I am already finding this to be true, in unexpected ways. For instance, I discovered while singing for a faith community recently that although I’ve not sung or practiced regularly for months, my vocal tone and range have cleared, extended. Huh? Specific attention to bodywork via brief yoga routine and continued training appears the only candidate for cause there. Singing flows out of the breath, aligned in body and posture. Yoga and training channel breath alongside energy currents within physical forms, posture.  Or another truth-awareness: simply taking an evening walk which can become boon for new awareness, gifted sentience of interdependence (see Eve’s Sermon).

But the significance is not the physical-biological cause-effect learning, that bodywork can renew or strengthen a singing voice, can open one’s heart to new sentience. I find those pleasurable, but not the rub of what impressed me, my body. The significant awareness for me today is that this fruit of sustained practice—expanded capacity in song, extended sentience—is/was completely unrelated to my state of mind and reasons for engaging the sustained practice. It’s like the mind functions for direct-sight dependent upon intention. Bodywork, “body-language,” in contrast, invites a peripheral life fundamentally necessary for, sustaining all seeing, only a portion of which we move to focus.

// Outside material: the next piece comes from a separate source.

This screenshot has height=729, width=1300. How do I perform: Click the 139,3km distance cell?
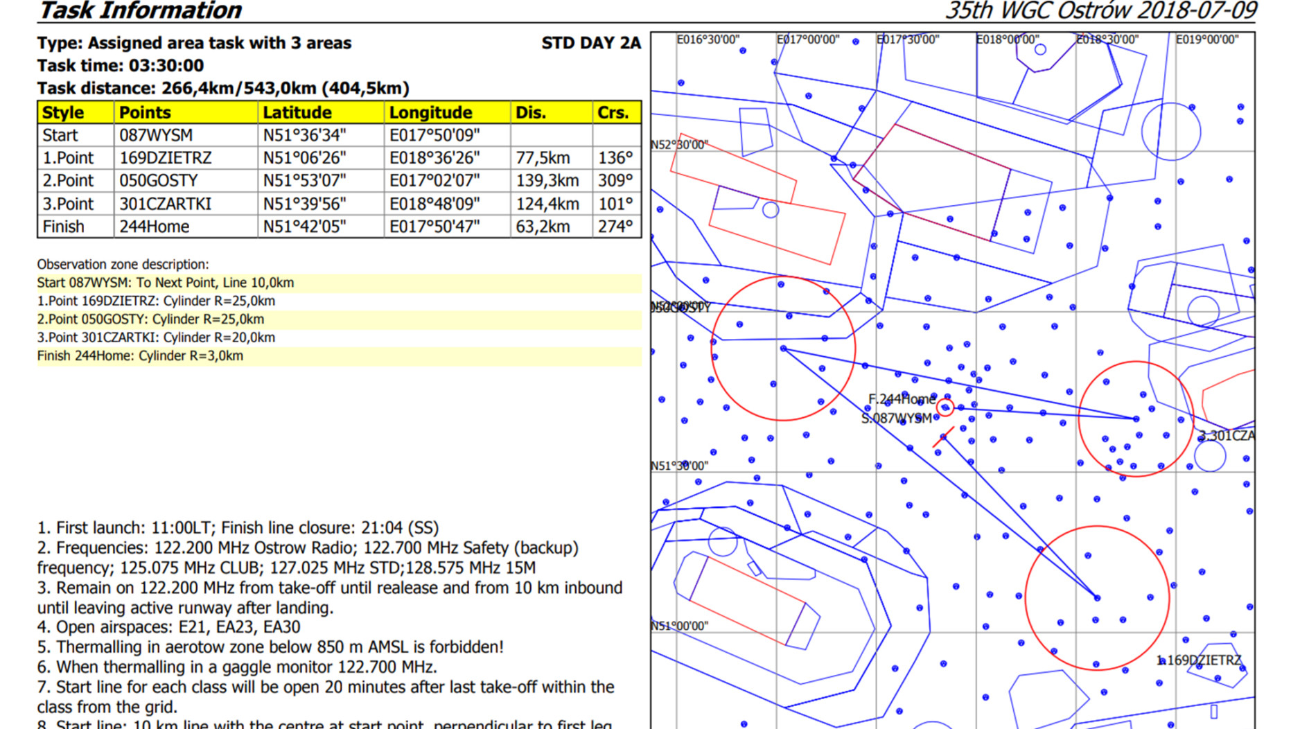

The bodywork path seems to be not solely to redress body-issues or self-loathing that remains rooted in my core, albeit in weakened form. Clearly that is one of the intentions, hopes, for this path of practice. But a more urgent of the emerging invitations appears to be an indirect pedagogy and surrender to a life-practice without clear awareness for the gains to be had, the ‘products’ to be ‘purchased’ in such activity. How often do we engage in a practice or activity or service for which we cannot precisely define its aim, its arguable end-point? How regularly do we submit to a commandment from ‘outside ourselves,’ minus some rationale for its completion? So it seems my path is to commit openness and resources, time and energies, to lively bodywork practices without knowing the end or outcome aimed. If the fruits so far are any clue, my intended aim/end will be ‘wrong' anyway, or at least inaccurate.

What will my life become, living into this primary commitment to embodied practices sustained with concrete resources, time-spent, openness to bodywork companions? What is it like to choose to unknown, from moment to moment, in order to learn the language of the body which is not literate or even a language. Perhaps its song instead?